**** Material shown ****

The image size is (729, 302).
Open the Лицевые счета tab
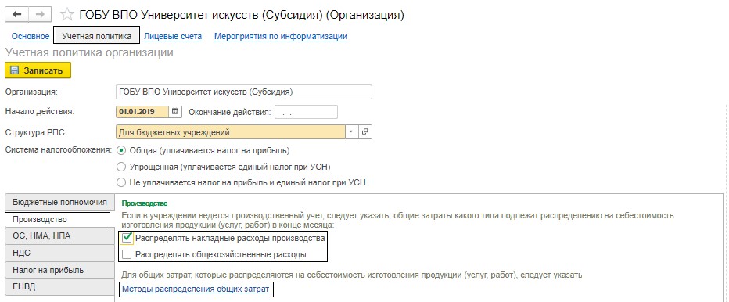(x=173, y=36)
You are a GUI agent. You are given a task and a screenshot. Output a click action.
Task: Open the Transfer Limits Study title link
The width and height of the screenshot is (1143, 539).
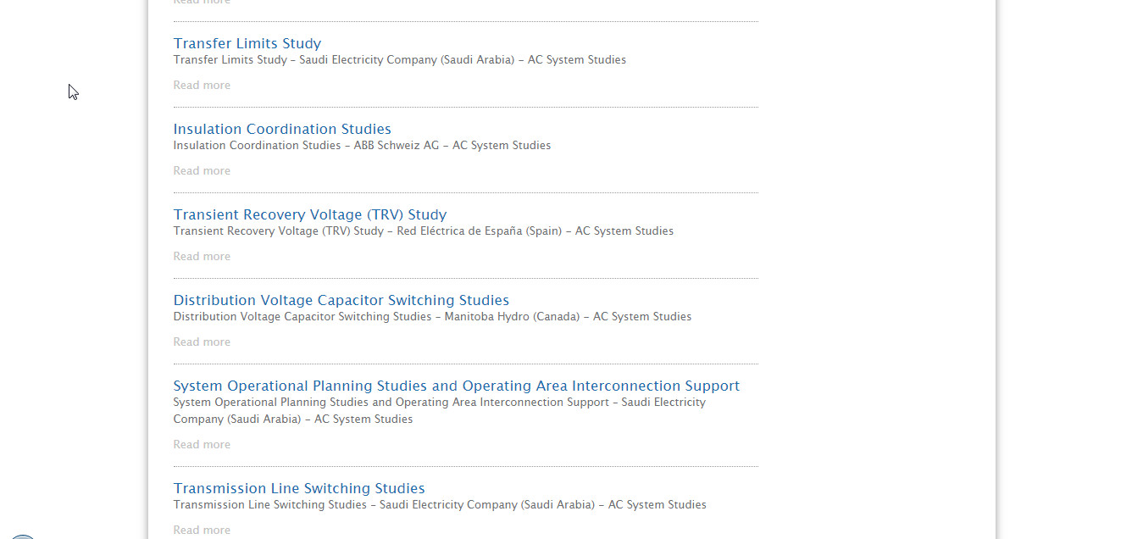(247, 43)
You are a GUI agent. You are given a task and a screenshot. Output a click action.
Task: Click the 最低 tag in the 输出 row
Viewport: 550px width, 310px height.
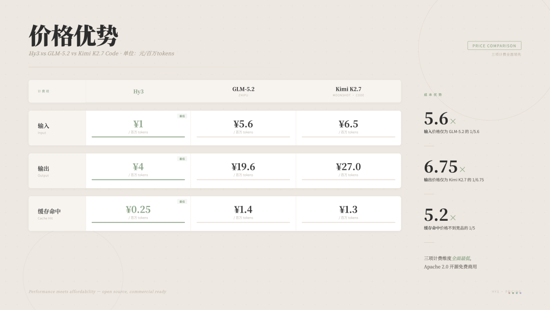(182, 159)
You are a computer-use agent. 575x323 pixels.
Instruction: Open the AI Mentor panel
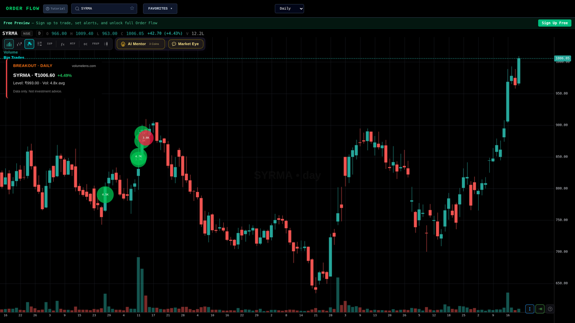coord(139,44)
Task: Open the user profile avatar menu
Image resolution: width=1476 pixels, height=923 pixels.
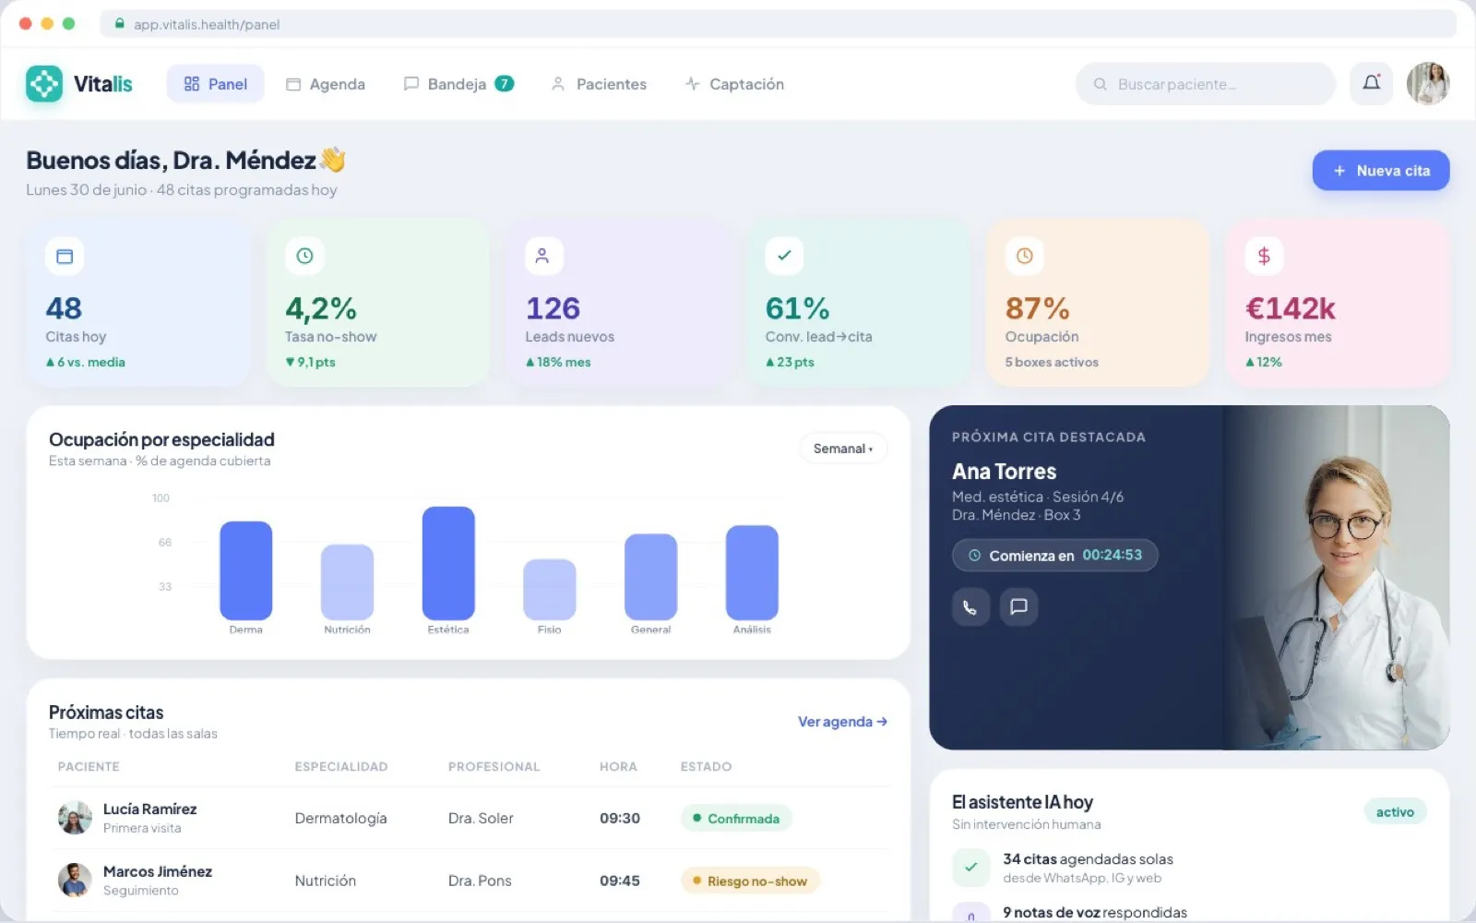Action: [1428, 83]
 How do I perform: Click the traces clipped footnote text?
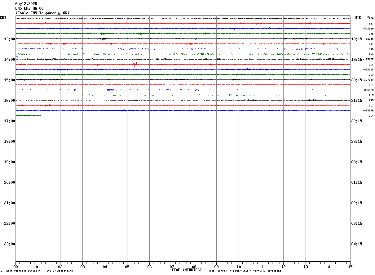[x=243, y=271]
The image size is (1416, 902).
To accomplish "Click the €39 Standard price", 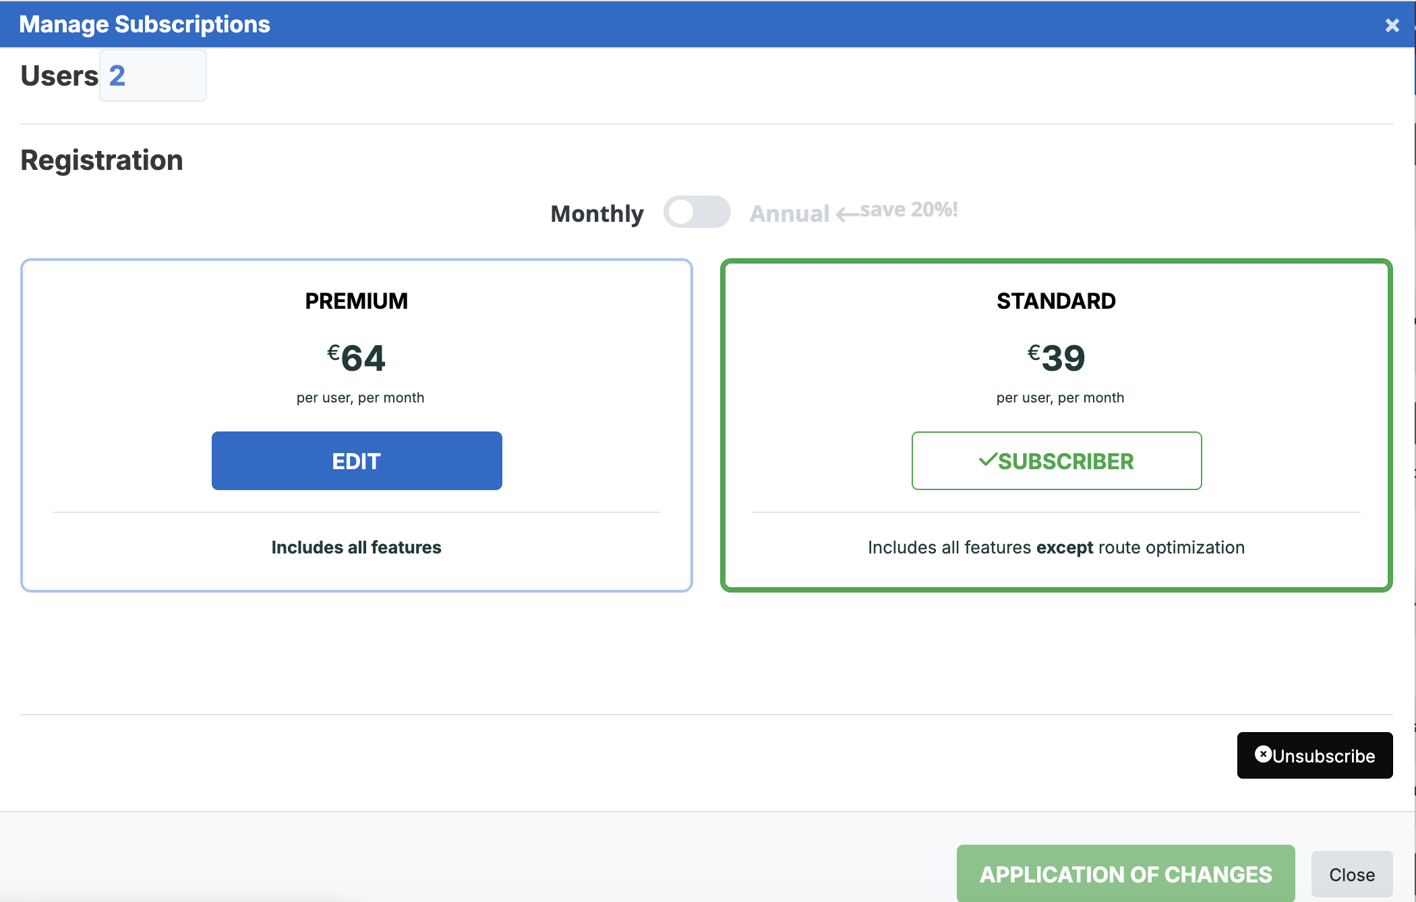I will [x=1057, y=357].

****

## Requirement
Would you count the lines in the data that contain "size" and answer with only the number?

## Answer box
2